● WHAT NEEDS TO BE DONE
Nothing may be left out, so copy every entry exactly.

● RECORDS SUPPLIED
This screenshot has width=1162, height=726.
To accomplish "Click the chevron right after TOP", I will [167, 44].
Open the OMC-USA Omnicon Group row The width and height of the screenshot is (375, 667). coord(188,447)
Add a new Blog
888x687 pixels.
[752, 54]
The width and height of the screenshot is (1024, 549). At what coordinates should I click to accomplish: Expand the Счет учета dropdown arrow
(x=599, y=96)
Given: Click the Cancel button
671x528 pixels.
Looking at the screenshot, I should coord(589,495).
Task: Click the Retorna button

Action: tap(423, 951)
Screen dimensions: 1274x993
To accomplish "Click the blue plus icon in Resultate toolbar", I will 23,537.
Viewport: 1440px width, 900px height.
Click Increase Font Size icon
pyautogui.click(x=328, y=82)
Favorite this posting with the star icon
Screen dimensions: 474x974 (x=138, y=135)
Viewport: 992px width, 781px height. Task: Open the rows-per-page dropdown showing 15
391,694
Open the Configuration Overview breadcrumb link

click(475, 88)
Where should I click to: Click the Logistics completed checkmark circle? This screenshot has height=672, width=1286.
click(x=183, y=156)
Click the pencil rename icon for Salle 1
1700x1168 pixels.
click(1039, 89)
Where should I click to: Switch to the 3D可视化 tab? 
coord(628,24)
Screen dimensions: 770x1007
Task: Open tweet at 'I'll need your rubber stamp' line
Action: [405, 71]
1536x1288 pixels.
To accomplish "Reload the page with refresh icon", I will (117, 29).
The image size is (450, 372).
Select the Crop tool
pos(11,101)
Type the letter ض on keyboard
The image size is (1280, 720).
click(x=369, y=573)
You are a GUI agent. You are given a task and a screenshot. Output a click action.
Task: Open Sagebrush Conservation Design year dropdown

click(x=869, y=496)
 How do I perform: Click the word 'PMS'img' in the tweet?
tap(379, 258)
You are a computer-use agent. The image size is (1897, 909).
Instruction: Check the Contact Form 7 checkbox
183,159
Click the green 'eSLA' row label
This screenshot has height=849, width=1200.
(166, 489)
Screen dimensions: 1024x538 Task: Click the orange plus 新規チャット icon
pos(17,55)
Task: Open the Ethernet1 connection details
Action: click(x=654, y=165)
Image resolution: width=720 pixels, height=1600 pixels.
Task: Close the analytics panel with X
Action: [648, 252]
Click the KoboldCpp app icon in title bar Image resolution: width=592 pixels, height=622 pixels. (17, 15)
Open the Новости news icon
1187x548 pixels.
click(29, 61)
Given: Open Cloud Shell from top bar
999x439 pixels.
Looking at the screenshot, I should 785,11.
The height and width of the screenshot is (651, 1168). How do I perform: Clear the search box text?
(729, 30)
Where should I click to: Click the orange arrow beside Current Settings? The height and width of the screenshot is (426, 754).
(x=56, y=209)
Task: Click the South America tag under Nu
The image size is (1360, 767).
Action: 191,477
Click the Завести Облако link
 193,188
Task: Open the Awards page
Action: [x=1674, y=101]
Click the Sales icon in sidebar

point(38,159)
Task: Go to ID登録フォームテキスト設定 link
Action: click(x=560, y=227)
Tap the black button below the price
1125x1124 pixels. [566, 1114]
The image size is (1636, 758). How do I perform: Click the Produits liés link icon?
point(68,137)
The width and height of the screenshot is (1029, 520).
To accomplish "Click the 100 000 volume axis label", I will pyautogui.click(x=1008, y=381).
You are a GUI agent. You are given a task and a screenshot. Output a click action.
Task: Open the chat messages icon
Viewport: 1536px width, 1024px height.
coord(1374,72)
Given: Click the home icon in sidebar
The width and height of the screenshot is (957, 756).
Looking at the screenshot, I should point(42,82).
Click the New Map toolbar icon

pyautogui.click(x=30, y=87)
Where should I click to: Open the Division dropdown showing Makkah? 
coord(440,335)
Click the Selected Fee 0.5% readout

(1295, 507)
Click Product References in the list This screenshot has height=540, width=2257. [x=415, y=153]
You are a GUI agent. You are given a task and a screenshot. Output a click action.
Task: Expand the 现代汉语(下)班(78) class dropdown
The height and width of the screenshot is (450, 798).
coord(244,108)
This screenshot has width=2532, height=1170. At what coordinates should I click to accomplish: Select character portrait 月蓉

● WRITTEN RESPONSE
This screenshot has width=1162, height=726.
To accomplish "Click the chevron right after TOP", I will [167, 44].
Open the OMC-USA Omnicon Group row The width and height of the screenshot is (375, 667). coord(188,447)
Add a new Blog
888x687 pixels.
[752, 54]
The width and height of the screenshot is (1024, 549). At what coordinates should I click to accomplish: Expand the Счет учета dropdown arrow
(x=599, y=96)
Given: Click the Cancel button
671x528 pixels.
Looking at the screenshot, I should coord(589,495).
Task: Click the Retorna button

Action: tap(423, 951)
Screen dimensions: 1274x993
To accomplish "Click the blue plus icon in Resultate toolbar", I will 23,537.
Viewport: 1440px width, 900px height.
Click Increase Font Size icon
pyautogui.click(x=328, y=82)
Favorite this posting with the star icon
Screen dimensions: 474x974 (x=138, y=135)
Viewport: 992px width, 781px height. Task: Open the rows-per-page dropdown showing 15
391,694
Open the Configuration Overview breadcrumb link

click(475, 88)
Where should I click to: Click the Logistics completed checkmark circle? This screenshot has height=672, width=1286.
click(x=183, y=156)
Click the pencil rename icon for Salle 1
1700x1168 pixels.
click(1039, 89)
Where should I click to: Switch to the 3D可视化 tab? 
coord(628,24)
Screen dimensions: 770x1007
Task: Open tweet at 'I'll need your rubber stamp' line
Action: [405, 71]
1536x1288 pixels.
To accomplish "Reload the page with refresh icon", I will (117, 29).
The image size is (450, 372).
Select the Crop tool
pos(11,101)
Type the letter ض on keyboard
The image size is (1280, 720).
click(x=369, y=573)
You are a GUI agent. You are given a task and a screenshot. Output a click action.
Task: Open Sagebrush Conservation Design year dropdown

click(x=869, y=496)
 How do I perform: Click the word 'PMS'img' in the tweet?
tap(379, 258)
You are a computer-use agent. The image size is (1897, 909).
Instruction: Check the Contact Form 7 checkbox
183,159
Click the green 'eSLA' row label
This screenshot has height=849, width=1200.
(166, 489)
Screen dimensions: 1024x538 Task: Click the orange plus 新規チャット icon
pos(17,55)
Task: Open the Ethernet1 connection details
Action: click(x=654, y=165)
Image resolution: width=720 pixels, height=1600 pixels.
Task: Close the analytics panel with X
Action: [648, 252]
Click the KoboldCpp app icon in title bar Image resolution: width=592 pixels, height=622 pixels. (17, 15)
Open the Новости news icon
1187x548 pixels.
click(29, 61)
Given: Open Cloud Shell from top bar
999x439 pixels.
Looking at the screenshot, I should 785,11.
The height and width of the screenshot is (651, 1168). How do I perform: Clear the search box text?
(729, 30)
Where should I click to: Click the orange arrow beside Current Settings? The height and width of the screenshot is (426, 754).
(x=56, y=209)
Task: Click the South America tag under Nu
The image size is (1360, 767).
Action: 191,477
Click the Завести Облако link
 193,188
Task: Open the Awards page
Action: [x=1674, y=101]
Click the Sales icon in sidebar

point(38,159)
Task: Go to ID登録フォームテキスト設定 link
Action: click(x=560, y=227)
Tap the black button below the price
1125x1124 pixels. [566, 1114]
The image size is (1636, 758). How do I perform: Click the Produits liés link icon?
point(68,137)
The width and height of the screenshot is (1029, 520).
To accomplish "Click the 100 000 volume axis label", I will pyautogui.click(x=1008, y=381).
You are a GUI agent. You are given a task and a screenshot. Output a click action.
Task: Open the chat messages icon
Viewport: 1536px width, 1024px height.
coord(1374,72)
Given: Click the home icon in sidebar
The width and height of the screenshot is (957, 756).
Looking at the screenshot, I should point(42,82).
Click the New Map toolbar icon

pyautogui.click(x=30, y=87)
Where should I click to: Open the Division dropdown showing Makkah? 
coord(440,335)
Click the Selected Fee 0.5% readout

(1295, 507)
Click Product References in the list This screenshot has height=540, width=2257. [x=415, y=153]
You are a GUI agent. You are given a task and a screenshot. Output a click action.
Task: Expand the 现代汉语(下)班(78) class dropdown
The height and width of the screenshot is (450, 798).
coord(244,108)
This screenshot has width=2532, height=1170. At what coordinates should I click to accomplish: Select character portrait 月蓉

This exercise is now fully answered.